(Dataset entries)
▬▬▬▬▬▬

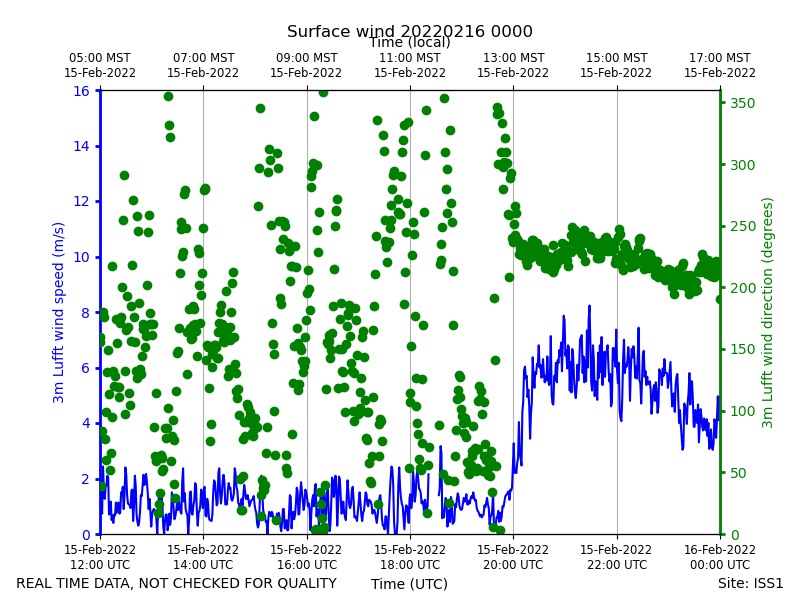Click the blue 10 wind speed tick
This screenshot has height=600, width=800.
click(81, 257)
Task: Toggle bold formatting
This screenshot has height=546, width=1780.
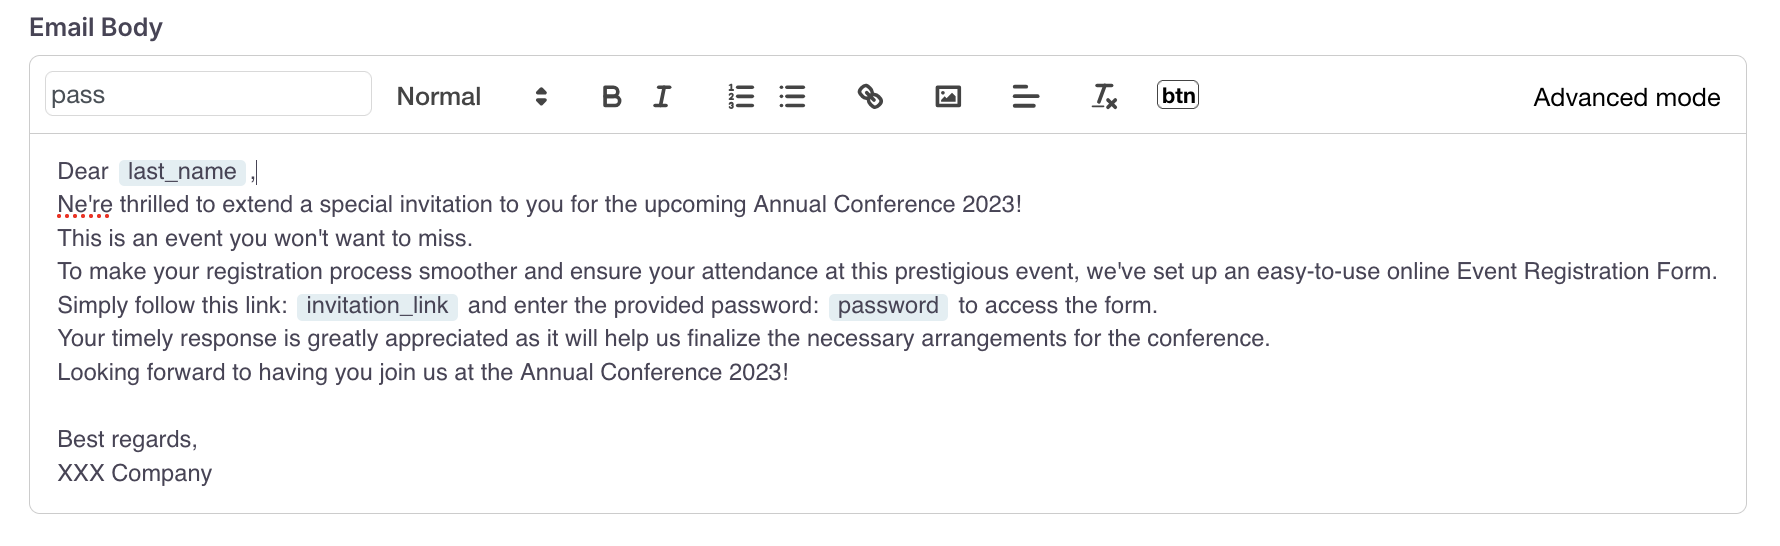Action: click(x=612, y=97)
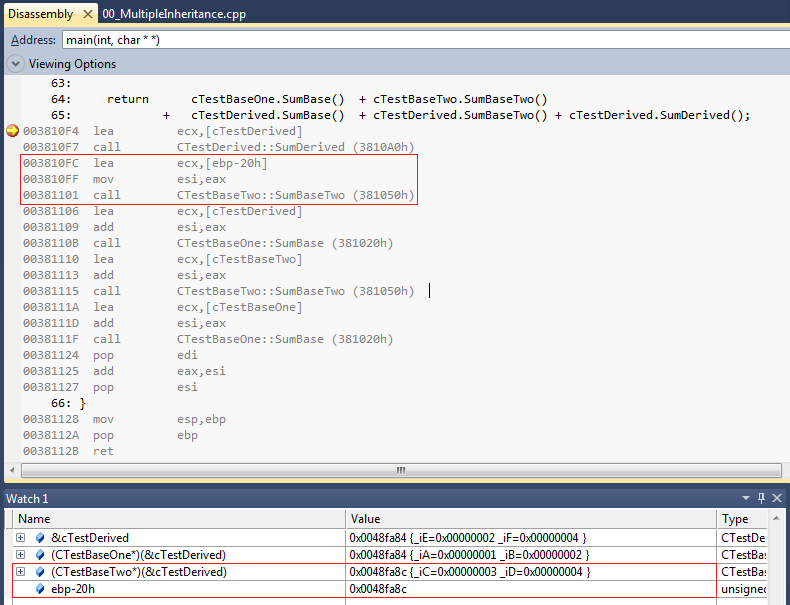Click variable icon beside (CTestBaseOne*) watch
Screen dimensions: 790x605
pos(40,555)
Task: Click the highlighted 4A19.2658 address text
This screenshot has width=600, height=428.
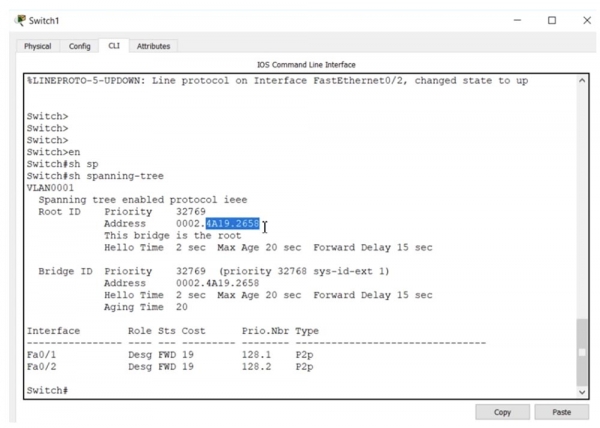Action: 232,224
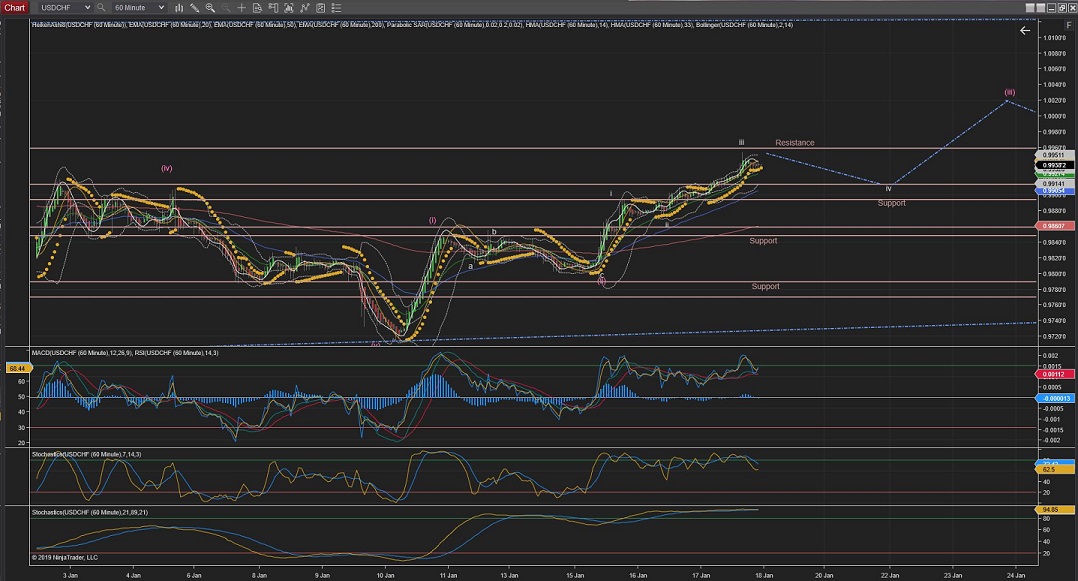Select the upper Resistance line label
This screenshot has width=1078, height=581.
pos(795,143)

▬▬▬▬▬▬

» **EXERCISE OBJECTIVE**:
Here the lines from the one with "This screenshot has height=546, width=1780." through the last line of the data above need to be repeated exactly, both included, and any picture omitted.

» **WRITTEN ANSWER**:
This screenshot has height=546, width=1780.
Action: click(x=612, y=97)
Click variable icon beside (CTestBaseOne*) watch
Screen dimensions: 790x605
pos(40,555)
Task: Click the highlighted 4A19.2658 address text
This screenshot has width=600, height=428.
Action: 232,224
Select the upper Resistance line label
This screenshot has width=1078, height=581.
pos(795,143)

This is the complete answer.